Les Villes nouvelles proches de Paris avaient un objectif plus modeste, non de créer des entités urbaines autonomes, mais de parer au développement anarchique et extensif de la région parisienne.
Ces quelques réflexions ont pour objet de dire l’immense difficulté d’un problème urbain brûlant, et l’illusion d’espérer le résoudre par des discours et des schémas.
Face à cette situation qui perdure dans de nombreux continents, j’émets à mon tour, par jeu, l’utopie suivante : imaginons, une entité urbaine mystérieuse, une ville ignorante de l’agitation des hommes qui l’habitent, libérée de leurs vaines tentatives de gérer son développement, une macrostructure dont la dynamique interne déterminerait sa propre évolution, son espace, son volume, ses limites.
Cette ville atteindrait d’elle-même, sans l’aide de ses habitants, la forme idéale d’une « ville recentrée ». C’est le titre que j’ai donné à un article écrit il y a quelques années. Dans cette hypothèse, cette ville idéale concentrerait dans une hyperdensité urbaine toutes les activités traditionnelles et toutes les activités périphériques au lieu de laisser ces dernières s’étendre hors les murs, dans le désordre, l’étalement et le gaspillage de territoires.
Par activités périphériques j’entends toutes ces zones industrielles, ces centres commerciaux, ces parcs de loisirs, services nécessaires mais dévoreurs d’espaces, et tous les réseaux routiers et ferrés qui les desservent. Ces excroissances, réinsérées au sein de la « ville recentrée », laisseraient alors la végétation reconquérir en quelques années leurs vastitudes abandonnées et recouvrir leurs ruines esseulées de buissons, de fleurs et d’arbres. Ruines que les archéologues du futur découvriraient avec étonnement.
Je songe ici à André Malraux lorsqu’il parcoure les temples Khmers engloutis par la forêt lorsqu’elle étend « son réseau à mailles serrées et ses monstrueuses frondaisons ».
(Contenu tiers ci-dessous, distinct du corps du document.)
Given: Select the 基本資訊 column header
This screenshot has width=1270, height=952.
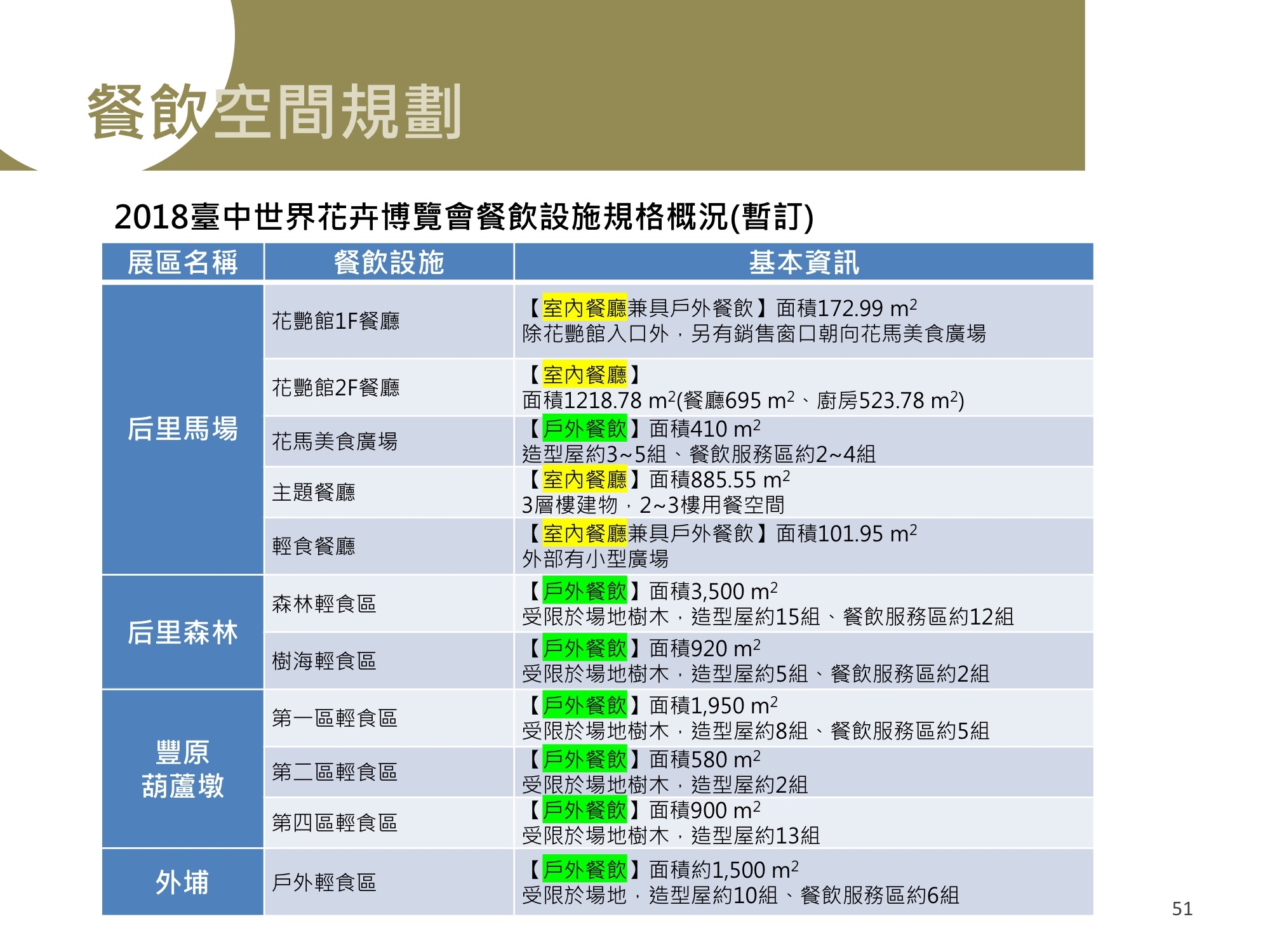Looking at the screenshot, I should click(803, 262).
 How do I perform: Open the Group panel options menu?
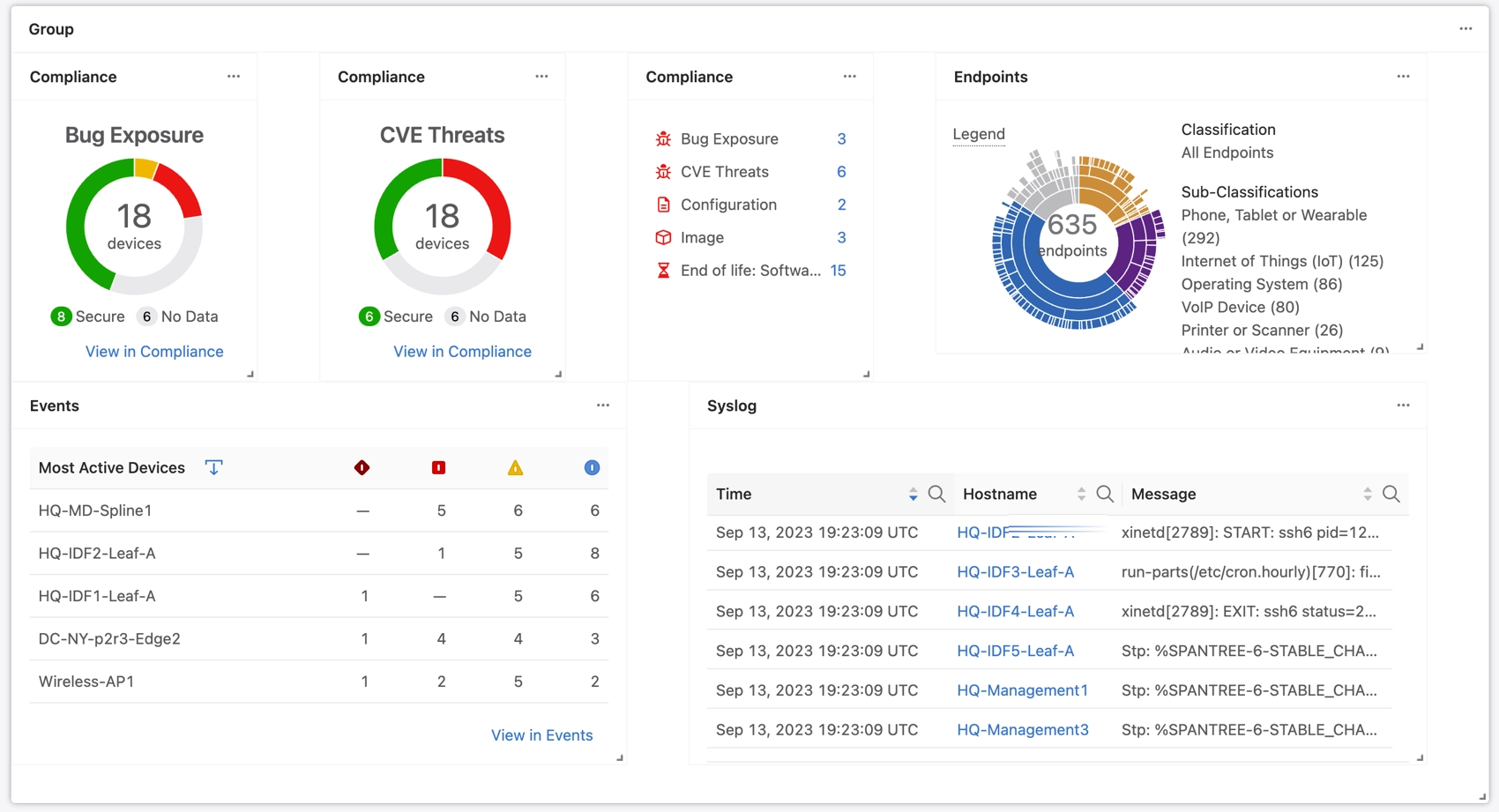[x=1465, y=27]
Cette utopie que j’imagine récuserait les propos du philosophe déjà cité, Jean-Christophe Bailly, lorsqu’il écrit : « La ville apparaît aujourd’hui comme un puzzle dont les pièces ne s’ajointent pas forcément et dont il serait vain d’attendre qu’elles puissent toutes ensemble configurer une image un tant soit peu stable. »
Michel Rousselot, ancien Directeur de la Ville Nouvelle de Marne-la-vallée, à qui j’avais envoyé mon article, me répondit qu’il y aurait certainement « ... des évolutions dans le sens de cette utopie du recentrage de la ville ».